[start]

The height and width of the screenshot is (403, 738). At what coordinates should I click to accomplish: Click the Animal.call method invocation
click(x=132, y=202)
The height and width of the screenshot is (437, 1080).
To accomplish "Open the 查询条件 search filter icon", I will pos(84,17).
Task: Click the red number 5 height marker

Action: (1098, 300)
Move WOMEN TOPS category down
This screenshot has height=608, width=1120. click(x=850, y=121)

[end]
[start]

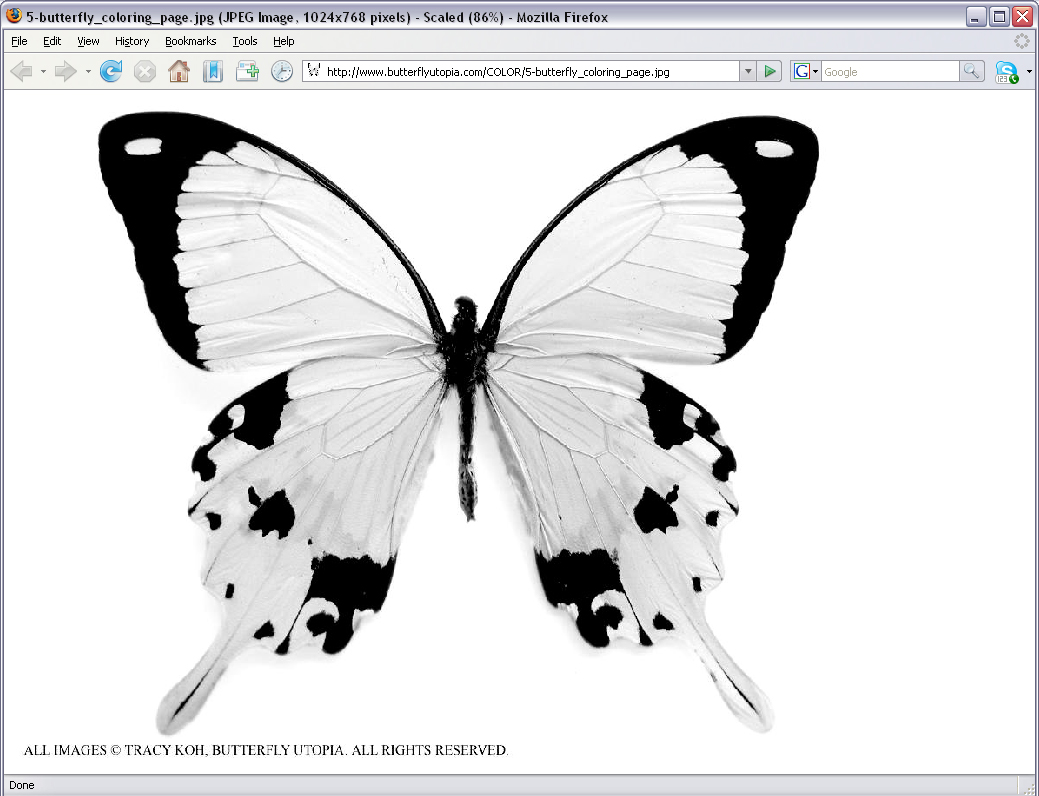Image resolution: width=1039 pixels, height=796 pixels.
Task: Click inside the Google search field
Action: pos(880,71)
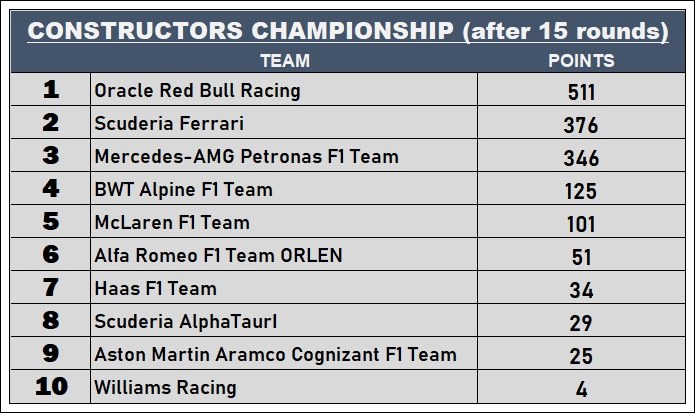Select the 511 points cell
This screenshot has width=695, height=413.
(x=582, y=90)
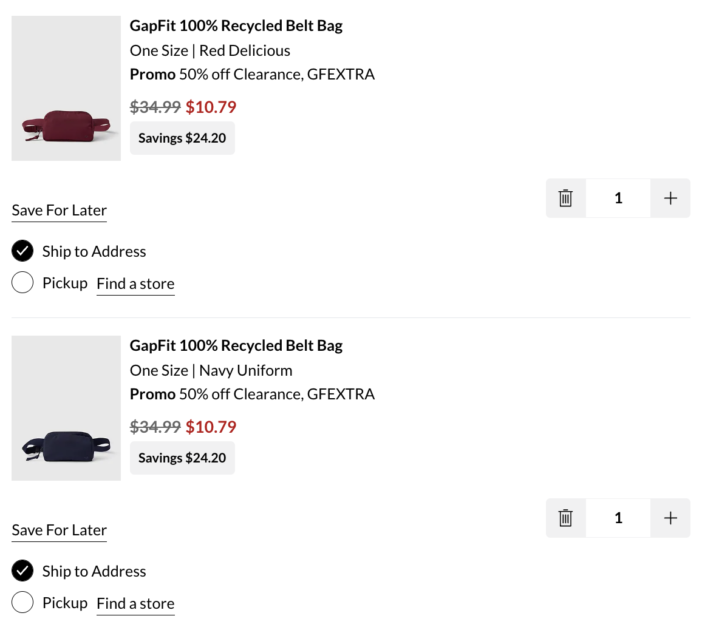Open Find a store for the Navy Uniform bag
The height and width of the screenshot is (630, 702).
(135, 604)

[end]

**TASK PROMPT:** Copy out the listing lines between the line holding "The height and width of the screenshot is (403, 738)." and the line holding "click(x=132, y=202)", inclusive.

**SOLUTION FOR THIS PROBLEM:**
The height and width of the screenshot is (403, 738). At what coordinates should I click to accomplish: Click the Animal.call method invocation
click(x=132, y=202)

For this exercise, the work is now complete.